The BBC and the National Geographic Channel are making a documentary based on the controversial theories of a Wollongong academic, who claims that meteorites hit the earth every 1000 years.

Professor Ted Bryant
©Sylvia Liber
Professor Ted Bryant with the US film crew at Jones Beach.


New York-based production company Pangolin Pictures has been filming for the documentary this week at Greenfields Beach, near Vincentia, in a cave at Jones Beach, Kiama Downs and at Bass Point, Shellharbour.

The documentary, Ancient Mega-Tsunamis, is based on the theories of University of Wollongong associate professor Ted Bryant and the Holocene Impact Working Group, a collective of scientists from the United States, Russia, France, Ireland and Australia.

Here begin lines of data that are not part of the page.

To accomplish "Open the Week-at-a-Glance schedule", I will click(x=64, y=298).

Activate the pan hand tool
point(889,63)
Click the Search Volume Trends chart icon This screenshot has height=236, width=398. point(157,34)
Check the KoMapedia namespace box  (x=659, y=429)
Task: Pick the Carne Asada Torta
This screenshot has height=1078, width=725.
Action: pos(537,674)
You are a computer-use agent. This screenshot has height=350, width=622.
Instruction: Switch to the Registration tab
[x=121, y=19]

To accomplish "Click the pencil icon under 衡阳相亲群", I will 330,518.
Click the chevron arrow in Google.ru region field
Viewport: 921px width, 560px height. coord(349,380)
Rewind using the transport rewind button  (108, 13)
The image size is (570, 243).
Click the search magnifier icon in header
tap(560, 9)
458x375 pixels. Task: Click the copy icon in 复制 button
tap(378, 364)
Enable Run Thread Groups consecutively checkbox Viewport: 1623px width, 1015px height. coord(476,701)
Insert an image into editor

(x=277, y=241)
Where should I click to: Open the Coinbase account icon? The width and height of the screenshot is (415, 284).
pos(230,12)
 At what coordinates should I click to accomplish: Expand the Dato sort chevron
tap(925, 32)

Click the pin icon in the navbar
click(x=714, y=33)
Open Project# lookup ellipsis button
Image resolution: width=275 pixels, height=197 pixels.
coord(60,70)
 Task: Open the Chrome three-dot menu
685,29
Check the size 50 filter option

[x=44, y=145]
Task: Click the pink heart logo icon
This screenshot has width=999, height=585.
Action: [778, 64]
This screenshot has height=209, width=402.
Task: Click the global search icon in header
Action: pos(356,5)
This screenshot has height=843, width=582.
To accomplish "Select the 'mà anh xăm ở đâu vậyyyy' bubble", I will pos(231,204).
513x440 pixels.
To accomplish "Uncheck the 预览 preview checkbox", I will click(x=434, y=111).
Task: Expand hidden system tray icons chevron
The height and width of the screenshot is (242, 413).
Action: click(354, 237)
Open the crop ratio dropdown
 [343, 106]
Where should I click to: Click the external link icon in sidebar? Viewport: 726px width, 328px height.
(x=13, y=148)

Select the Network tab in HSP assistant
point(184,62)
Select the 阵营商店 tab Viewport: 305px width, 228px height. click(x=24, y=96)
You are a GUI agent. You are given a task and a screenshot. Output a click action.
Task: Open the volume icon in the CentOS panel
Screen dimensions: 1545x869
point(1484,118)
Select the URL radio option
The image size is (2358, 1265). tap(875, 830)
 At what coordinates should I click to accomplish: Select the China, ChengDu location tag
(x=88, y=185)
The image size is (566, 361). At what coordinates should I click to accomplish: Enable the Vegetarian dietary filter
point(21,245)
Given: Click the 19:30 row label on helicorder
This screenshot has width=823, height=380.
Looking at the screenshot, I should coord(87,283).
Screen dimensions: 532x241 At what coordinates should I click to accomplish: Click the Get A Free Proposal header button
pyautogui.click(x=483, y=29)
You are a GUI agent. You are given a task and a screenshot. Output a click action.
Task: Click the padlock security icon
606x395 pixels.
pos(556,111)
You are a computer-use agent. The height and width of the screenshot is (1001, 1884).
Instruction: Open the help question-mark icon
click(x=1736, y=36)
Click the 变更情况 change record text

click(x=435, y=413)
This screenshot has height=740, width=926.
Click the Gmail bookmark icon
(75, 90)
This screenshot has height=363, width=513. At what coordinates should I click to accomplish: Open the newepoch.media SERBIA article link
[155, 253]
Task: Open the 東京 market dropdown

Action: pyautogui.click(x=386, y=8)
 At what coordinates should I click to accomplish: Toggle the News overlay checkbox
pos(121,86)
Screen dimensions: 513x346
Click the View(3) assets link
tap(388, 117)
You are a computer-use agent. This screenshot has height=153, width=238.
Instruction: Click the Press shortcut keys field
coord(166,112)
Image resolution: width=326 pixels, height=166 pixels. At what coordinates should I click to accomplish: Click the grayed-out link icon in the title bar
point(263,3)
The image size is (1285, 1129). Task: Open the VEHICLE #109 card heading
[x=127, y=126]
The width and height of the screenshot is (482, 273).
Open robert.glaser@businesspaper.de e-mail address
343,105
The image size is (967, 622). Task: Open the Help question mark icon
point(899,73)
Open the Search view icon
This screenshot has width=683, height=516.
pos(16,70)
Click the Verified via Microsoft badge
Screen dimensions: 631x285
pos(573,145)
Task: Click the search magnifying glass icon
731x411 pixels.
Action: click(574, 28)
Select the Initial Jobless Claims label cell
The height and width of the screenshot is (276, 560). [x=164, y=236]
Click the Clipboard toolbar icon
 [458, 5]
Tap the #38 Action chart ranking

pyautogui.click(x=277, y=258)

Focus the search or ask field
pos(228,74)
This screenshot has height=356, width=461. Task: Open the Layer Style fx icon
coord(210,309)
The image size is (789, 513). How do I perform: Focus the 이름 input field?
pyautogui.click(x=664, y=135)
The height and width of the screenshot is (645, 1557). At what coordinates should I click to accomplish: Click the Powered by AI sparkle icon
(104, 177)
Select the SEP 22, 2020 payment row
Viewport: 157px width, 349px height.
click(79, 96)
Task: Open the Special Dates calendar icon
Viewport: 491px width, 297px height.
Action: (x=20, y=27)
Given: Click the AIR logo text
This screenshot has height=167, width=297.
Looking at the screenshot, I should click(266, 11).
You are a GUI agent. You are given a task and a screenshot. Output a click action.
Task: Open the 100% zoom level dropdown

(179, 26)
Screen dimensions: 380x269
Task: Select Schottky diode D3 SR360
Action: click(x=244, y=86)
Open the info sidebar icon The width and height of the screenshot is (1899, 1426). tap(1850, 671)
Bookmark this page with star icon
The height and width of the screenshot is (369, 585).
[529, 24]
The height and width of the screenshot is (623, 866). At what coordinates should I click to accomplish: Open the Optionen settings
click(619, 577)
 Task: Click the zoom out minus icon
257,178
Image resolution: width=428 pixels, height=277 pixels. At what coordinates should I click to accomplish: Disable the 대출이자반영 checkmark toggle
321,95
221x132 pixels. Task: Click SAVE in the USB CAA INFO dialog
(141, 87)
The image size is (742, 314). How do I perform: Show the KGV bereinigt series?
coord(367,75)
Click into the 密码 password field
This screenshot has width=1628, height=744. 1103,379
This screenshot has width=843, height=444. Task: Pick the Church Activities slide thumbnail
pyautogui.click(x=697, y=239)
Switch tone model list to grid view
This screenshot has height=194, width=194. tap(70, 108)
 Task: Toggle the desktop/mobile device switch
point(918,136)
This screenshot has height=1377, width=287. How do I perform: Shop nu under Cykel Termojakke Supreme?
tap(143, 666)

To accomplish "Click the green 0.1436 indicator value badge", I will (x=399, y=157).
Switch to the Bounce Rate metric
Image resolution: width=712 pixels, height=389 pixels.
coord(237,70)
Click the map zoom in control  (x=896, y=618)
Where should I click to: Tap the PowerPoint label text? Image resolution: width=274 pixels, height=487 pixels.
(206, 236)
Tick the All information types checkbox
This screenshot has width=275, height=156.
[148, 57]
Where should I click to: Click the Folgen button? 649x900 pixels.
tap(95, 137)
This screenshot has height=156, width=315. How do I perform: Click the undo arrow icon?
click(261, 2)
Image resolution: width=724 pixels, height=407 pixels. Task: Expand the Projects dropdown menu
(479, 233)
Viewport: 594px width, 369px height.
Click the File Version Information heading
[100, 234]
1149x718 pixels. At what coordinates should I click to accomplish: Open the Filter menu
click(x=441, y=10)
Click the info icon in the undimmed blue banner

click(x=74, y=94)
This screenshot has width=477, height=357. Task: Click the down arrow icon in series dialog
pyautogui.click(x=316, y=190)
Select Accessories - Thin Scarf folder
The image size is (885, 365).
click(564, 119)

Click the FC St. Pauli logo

"Ted Bryant believes the meteor impact 500 years ago created mega-tsunamis that devastated coastal populations along the NSW coast as well as parts of New Zealand," the show's associate producer, Jackie Forster, said. "It is very controversial - NASA scientists say it happened 10,000 years ago, but this group believes it happened only 500 years ago."

The "geographical evidence" includes whirlpool bedrock at Bass Point "where the tsunami came in and tore out the bedrock in a cyclone movement", the tsunami-created Cathedral Rocks and the cave at Jones Beach as well as a collection of boulders at Greenfields Beach. The documentary will screen in Australia in late 2009.